Dataset extract section start

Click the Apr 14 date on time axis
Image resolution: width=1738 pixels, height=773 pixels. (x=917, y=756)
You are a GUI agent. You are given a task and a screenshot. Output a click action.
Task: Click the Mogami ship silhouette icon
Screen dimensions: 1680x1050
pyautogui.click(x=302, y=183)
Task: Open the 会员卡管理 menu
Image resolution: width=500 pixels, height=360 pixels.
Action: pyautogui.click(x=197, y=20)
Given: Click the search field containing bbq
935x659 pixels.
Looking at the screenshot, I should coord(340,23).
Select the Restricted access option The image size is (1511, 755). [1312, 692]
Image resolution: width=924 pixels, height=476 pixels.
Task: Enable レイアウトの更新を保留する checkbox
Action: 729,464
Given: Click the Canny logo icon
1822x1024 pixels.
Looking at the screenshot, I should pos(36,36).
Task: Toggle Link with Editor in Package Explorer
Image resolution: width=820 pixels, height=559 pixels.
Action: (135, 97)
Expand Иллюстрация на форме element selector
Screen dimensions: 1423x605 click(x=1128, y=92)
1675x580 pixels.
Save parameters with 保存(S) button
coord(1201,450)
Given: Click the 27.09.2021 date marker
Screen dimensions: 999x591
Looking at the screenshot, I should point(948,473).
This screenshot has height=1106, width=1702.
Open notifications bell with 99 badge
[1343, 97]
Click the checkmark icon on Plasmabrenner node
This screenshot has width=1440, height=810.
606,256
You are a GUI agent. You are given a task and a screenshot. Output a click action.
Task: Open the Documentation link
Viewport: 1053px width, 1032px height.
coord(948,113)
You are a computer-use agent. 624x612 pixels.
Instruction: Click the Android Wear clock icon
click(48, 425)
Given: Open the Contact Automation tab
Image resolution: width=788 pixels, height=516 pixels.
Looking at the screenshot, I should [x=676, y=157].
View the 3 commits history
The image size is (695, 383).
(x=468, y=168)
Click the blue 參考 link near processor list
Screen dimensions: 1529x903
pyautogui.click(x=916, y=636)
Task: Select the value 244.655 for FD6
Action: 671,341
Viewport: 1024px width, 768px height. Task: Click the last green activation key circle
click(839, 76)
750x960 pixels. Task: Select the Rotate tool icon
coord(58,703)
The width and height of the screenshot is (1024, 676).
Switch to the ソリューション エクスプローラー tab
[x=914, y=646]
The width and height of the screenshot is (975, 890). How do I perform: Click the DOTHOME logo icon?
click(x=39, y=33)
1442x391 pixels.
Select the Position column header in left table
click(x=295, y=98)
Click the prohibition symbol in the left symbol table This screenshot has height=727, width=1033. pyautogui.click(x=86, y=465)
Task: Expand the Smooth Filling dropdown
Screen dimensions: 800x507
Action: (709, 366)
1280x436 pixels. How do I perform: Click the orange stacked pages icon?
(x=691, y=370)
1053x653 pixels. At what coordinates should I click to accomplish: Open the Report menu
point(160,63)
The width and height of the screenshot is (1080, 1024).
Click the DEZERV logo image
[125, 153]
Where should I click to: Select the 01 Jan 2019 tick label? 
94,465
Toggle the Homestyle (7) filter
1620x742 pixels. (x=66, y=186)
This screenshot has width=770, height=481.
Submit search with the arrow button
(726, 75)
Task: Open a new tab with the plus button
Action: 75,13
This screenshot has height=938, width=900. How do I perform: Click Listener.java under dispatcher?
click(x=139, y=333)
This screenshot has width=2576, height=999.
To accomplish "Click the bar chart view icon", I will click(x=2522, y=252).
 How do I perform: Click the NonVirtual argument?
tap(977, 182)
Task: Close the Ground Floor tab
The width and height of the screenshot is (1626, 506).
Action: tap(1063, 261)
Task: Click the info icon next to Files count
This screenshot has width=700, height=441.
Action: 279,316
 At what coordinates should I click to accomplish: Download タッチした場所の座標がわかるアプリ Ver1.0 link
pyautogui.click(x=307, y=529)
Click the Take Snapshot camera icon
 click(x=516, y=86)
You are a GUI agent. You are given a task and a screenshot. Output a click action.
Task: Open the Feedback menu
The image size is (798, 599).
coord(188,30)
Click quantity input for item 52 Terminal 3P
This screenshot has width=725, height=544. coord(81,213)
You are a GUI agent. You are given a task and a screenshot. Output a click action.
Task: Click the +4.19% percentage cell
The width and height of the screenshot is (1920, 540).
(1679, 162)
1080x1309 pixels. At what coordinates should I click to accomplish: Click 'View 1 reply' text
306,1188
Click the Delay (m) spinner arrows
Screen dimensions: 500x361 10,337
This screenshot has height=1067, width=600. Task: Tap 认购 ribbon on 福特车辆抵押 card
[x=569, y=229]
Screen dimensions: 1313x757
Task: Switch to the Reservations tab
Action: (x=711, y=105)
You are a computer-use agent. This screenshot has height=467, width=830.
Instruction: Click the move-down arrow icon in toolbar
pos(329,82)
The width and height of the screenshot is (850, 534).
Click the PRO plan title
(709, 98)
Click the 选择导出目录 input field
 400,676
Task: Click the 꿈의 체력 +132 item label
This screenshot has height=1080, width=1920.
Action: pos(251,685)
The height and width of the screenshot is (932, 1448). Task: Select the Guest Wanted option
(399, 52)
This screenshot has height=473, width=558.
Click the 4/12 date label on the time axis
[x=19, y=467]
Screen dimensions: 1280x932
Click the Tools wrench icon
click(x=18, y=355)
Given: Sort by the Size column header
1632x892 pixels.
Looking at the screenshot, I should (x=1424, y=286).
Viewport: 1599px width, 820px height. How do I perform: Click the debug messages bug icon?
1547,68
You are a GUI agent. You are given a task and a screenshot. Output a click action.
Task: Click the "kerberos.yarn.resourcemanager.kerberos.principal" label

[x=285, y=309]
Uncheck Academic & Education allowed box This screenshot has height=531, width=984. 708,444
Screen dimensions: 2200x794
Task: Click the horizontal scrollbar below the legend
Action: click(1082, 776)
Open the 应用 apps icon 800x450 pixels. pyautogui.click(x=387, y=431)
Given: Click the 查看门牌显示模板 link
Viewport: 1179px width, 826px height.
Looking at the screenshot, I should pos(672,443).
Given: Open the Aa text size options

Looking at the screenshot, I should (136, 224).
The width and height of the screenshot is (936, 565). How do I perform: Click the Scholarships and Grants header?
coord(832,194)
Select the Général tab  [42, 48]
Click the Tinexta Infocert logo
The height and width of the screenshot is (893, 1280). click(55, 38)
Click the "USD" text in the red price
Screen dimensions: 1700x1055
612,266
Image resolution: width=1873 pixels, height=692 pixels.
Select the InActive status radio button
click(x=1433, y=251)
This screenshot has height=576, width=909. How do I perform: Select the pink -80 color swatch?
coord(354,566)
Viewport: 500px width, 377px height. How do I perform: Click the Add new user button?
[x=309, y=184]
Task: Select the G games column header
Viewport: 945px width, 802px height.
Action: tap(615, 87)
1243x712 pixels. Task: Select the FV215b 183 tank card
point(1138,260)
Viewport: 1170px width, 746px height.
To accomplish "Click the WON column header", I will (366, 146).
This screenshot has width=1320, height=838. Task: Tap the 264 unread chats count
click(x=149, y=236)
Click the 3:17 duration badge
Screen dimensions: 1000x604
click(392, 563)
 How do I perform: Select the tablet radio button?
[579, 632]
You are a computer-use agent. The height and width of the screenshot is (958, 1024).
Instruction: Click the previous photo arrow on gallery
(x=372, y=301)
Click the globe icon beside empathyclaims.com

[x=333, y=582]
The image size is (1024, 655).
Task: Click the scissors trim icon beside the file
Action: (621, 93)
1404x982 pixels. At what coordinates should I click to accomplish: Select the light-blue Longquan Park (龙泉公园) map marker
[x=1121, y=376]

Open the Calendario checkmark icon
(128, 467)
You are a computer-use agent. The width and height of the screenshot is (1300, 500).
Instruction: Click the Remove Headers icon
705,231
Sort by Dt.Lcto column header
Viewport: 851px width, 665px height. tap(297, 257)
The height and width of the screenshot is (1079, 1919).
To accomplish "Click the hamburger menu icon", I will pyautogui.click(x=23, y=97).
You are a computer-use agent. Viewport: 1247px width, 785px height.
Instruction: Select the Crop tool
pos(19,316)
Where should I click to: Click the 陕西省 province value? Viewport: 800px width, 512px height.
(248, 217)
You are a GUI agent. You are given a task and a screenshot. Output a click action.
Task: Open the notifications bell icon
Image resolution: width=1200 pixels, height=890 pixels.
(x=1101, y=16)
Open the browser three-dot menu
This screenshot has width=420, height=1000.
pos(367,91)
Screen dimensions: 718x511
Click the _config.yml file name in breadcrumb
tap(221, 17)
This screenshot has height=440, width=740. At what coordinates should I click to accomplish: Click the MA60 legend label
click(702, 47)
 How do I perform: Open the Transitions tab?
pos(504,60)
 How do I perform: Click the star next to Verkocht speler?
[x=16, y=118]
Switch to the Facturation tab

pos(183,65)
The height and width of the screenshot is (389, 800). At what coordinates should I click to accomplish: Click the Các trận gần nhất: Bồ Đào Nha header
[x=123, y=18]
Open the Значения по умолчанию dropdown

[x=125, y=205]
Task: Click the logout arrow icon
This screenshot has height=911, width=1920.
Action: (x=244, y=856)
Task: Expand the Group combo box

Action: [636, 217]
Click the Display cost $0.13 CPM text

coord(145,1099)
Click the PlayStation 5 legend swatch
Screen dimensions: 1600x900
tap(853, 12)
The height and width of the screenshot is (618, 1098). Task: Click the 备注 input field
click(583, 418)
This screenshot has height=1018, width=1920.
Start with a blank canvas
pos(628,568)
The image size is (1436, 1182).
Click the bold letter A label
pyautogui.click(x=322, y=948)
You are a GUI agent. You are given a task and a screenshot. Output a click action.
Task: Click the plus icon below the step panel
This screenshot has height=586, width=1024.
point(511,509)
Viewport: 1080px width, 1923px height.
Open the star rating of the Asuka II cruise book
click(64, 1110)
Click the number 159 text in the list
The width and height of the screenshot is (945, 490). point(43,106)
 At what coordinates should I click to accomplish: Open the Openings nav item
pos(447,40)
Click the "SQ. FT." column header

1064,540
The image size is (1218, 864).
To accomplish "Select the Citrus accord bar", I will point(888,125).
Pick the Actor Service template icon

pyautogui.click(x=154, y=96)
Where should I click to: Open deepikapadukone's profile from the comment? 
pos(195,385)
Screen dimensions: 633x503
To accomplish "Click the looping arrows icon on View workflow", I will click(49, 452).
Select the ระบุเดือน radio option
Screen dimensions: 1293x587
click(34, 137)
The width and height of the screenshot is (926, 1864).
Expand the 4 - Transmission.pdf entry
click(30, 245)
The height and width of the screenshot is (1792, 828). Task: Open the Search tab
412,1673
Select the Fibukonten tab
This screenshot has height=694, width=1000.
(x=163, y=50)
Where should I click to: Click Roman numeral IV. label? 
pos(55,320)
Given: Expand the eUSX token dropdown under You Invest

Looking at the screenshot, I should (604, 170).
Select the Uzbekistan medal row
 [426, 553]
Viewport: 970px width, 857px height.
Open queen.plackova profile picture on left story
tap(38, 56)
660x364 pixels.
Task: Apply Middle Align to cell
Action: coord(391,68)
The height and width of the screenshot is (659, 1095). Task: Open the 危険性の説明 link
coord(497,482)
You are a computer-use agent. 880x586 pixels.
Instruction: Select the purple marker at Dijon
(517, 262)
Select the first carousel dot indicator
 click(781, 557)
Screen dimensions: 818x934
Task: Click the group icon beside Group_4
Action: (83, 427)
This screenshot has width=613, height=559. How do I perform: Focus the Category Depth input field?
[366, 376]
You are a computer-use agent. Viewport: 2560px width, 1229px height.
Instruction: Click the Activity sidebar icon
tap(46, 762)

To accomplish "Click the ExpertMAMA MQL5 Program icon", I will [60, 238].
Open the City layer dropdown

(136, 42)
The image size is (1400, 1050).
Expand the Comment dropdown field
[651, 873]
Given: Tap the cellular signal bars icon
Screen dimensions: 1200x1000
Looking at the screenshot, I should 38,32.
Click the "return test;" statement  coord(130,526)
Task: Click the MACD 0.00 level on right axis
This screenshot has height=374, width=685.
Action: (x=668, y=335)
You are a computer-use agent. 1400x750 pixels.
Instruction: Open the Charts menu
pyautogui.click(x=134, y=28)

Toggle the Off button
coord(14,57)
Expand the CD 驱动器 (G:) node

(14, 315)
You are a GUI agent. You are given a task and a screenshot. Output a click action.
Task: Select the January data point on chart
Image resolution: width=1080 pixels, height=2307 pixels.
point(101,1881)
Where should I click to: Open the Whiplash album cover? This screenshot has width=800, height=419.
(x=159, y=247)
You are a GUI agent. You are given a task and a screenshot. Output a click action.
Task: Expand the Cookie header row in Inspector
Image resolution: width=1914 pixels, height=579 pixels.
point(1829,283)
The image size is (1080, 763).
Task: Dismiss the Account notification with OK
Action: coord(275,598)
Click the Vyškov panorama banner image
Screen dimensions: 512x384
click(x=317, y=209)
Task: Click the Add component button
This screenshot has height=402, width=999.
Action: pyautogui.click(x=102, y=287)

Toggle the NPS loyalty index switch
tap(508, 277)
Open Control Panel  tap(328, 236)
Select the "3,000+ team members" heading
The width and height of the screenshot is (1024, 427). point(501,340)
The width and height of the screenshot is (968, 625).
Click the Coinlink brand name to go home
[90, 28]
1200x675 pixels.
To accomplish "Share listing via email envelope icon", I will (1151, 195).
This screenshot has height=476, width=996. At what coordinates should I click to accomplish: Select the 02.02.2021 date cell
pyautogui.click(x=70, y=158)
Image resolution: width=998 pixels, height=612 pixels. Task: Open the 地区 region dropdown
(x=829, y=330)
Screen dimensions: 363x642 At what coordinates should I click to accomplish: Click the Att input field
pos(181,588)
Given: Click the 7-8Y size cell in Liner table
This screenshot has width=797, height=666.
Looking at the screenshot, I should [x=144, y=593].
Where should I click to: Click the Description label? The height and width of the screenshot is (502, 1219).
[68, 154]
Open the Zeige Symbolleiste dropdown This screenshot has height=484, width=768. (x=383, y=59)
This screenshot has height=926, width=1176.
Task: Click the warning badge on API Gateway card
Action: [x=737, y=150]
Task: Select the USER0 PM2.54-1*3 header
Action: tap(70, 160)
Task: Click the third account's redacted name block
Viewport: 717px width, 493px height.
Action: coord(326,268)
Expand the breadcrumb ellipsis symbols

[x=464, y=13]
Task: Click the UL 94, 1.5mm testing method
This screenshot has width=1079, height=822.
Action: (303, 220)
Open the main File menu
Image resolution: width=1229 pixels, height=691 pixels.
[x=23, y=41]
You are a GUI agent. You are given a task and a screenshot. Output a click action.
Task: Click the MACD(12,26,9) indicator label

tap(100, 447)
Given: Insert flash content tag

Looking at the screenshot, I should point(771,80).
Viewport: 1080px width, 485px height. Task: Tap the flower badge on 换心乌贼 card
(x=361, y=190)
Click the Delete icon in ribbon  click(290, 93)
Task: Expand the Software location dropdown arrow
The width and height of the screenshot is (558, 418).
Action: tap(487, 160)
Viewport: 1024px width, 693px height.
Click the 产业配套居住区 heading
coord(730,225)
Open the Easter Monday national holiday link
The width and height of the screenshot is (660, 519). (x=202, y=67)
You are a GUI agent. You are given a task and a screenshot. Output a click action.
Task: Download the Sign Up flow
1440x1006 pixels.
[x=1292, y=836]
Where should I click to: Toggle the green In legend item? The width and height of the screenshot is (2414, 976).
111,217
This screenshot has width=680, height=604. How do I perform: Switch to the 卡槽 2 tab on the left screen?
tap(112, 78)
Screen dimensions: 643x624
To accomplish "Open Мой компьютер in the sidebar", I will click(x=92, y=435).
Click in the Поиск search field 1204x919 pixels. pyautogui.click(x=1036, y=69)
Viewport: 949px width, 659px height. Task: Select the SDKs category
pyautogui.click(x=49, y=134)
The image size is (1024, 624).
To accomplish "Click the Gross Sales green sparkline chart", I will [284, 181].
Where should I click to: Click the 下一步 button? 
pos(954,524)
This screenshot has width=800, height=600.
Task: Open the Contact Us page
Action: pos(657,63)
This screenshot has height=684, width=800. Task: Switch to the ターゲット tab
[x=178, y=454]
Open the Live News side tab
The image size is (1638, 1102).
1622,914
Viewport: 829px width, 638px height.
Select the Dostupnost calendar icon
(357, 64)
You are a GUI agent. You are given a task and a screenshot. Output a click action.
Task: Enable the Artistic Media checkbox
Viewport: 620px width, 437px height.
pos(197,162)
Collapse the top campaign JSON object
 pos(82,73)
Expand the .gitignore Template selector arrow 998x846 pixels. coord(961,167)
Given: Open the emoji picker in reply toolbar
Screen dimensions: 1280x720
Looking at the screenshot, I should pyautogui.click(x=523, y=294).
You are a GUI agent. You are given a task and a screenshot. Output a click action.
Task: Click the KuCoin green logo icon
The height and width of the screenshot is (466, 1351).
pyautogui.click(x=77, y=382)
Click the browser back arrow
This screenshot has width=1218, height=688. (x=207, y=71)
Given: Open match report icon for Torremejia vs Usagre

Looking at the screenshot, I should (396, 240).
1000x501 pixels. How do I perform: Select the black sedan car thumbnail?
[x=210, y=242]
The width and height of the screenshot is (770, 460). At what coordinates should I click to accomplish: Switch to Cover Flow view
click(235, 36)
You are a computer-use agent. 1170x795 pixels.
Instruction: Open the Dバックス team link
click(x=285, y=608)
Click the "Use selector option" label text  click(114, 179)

Dataset extract section end

Work required = Working from the material above, retype exactly the lines from the one with "1822x1024 pixels." through the one with "Given: Open the Contact Automation tab", both included, and only those lines.

Finished task =
1822x1024 pixels.
Looking at the screenshot, I should pos(36,36).
Task: Toggle Link with Editor in Package Explorer
Image resolution: width=820 pixels, height=559 pixels.
Action: (135, 97)
Expand Иллюстрация на форме element selector
Screen dimensions: 1423x605 click(x=1128, y=92)
1675x580 pixels.
Save parameters with 保存(S) button
coord(1201,450)
Given: Click the 27.09.2021 date marker
Screen dimensions: 999x591
Looking at the screenshot, I should point(948,473).
This screenshot has height=1106, width=1702.
Open notifications bell with 99 badge
[1343, 97]
Click the checkmark icon on Plasmabrenner node
This screenshot has width=1440, height=810.
606,256
You are a GUI agent. You are given a task and a screenshot. Output a click action.
Task: Open the Documentation link
Viewport: 1053px width, 1032px height.
coord(948,113)
You are a computer-use agent. 624x612 pixels.
Instruction: Click the Android Wear clock icon
click(48, 425)
Given: Open the Contact Automation tab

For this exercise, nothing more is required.